96 yılında iktidar koltuğuna oturan, Taliban’ın başı Molla Ömer, siyasi aczi, devlet yönetimindeki başarısızlıkları olmasına karşın, mollaların başı olması nedeniyle “Tanrı katındaki mertebe” nedeniyle yoksullarda korku salarak iktidarda kalmaya devam etti. Molla Ömer'in en büyük yardımcısı Suudi sermayesini arkasına alarak Afganistan'ın Kandahar bölgesine yerleşen damadı Usame Bin Ladin'dir.

Usame Bin Ladin hem aile serveti hem de Suudi Krallığı'nın serveti ile Taliban’ın kontrolünde bulunan ülkenin %85'lik kesiminin idaresini de eline almıştı. Taliban komutanlarını, toprak sahiplerini, “savaş ağalarını”, iş adamlarını sermayesinin gücüyle ayakta tutuyordu.
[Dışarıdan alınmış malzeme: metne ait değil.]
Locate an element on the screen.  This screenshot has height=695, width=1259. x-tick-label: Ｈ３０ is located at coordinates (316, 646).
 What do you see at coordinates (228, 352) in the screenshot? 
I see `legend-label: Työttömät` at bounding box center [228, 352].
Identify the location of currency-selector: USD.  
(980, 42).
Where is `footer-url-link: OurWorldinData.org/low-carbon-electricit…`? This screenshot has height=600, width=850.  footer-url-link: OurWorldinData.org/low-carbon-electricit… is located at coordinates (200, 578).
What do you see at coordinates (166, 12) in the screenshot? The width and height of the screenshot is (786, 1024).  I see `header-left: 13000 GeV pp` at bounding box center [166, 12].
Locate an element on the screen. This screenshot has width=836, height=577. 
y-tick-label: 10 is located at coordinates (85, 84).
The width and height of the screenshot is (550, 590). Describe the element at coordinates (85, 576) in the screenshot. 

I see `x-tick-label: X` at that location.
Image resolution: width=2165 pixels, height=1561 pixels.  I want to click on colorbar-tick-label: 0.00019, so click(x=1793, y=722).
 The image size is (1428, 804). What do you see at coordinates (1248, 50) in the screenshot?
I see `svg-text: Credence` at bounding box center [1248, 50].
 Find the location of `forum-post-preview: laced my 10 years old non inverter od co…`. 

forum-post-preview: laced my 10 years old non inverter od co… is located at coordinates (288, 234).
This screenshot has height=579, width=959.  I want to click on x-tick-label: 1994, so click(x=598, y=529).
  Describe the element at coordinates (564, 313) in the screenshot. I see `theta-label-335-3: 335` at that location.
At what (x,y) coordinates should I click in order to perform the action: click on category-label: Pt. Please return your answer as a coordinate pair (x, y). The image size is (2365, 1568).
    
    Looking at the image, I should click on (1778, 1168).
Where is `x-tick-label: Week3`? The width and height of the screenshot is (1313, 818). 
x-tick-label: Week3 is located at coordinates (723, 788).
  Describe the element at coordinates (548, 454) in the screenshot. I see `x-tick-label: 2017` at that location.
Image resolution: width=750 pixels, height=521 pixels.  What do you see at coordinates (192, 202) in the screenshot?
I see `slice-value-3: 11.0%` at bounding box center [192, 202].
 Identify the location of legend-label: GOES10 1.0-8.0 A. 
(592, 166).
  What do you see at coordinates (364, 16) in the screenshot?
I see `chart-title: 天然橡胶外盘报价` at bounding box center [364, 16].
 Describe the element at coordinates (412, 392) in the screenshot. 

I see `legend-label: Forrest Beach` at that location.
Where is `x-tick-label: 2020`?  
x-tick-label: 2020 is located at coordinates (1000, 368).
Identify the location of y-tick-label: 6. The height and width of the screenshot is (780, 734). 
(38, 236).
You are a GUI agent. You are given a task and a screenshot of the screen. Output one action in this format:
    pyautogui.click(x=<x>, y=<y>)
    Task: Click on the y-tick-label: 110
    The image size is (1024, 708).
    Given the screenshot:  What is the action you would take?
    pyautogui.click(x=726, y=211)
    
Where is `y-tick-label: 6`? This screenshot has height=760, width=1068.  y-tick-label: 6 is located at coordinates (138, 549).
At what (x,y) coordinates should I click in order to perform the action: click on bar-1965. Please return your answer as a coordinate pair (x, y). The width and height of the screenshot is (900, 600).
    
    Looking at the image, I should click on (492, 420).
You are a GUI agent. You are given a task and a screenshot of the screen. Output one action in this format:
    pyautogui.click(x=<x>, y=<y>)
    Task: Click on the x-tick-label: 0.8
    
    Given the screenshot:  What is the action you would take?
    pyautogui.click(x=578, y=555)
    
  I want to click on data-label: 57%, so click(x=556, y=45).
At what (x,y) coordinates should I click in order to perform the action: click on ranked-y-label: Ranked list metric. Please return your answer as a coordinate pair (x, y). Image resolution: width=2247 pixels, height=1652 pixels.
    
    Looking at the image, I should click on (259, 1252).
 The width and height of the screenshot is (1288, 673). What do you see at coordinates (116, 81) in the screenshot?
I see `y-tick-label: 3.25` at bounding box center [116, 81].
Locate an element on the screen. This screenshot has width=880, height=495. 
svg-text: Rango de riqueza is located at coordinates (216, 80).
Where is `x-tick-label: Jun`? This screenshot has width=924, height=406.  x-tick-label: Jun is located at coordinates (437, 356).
Kandahar'a 1997 yılında yerleşmesi sonucunda kendisini Afganistan'a kapatmış olmadı. Usame'nin liderliği altındaki El-Kaide, ülke dışında etkinliğini de devam ettiriyordu. Özellikle Mısır, Sudan, Somali ve Yemen'deki aşırı İslamcı gruplar Bin Ladin tarafından finanse ediliyor, Afganistan'daki El-Kaide kamplarında eğitimden geçirilerek askeri, teknik, dini ortak gündemli toplantılar yapılıp, kararlar alınıyordu. Sonra da ülkelerinde proleter ve komünistlere karşı savaşıyordu. 1998 yılında Khost'taki El-Kaide kampında düzenlenen toplantıda “Yahudilere ve Haçlılara karşı Uluslararası İslami Cephe” isimli “Manifesto” çıkardılar.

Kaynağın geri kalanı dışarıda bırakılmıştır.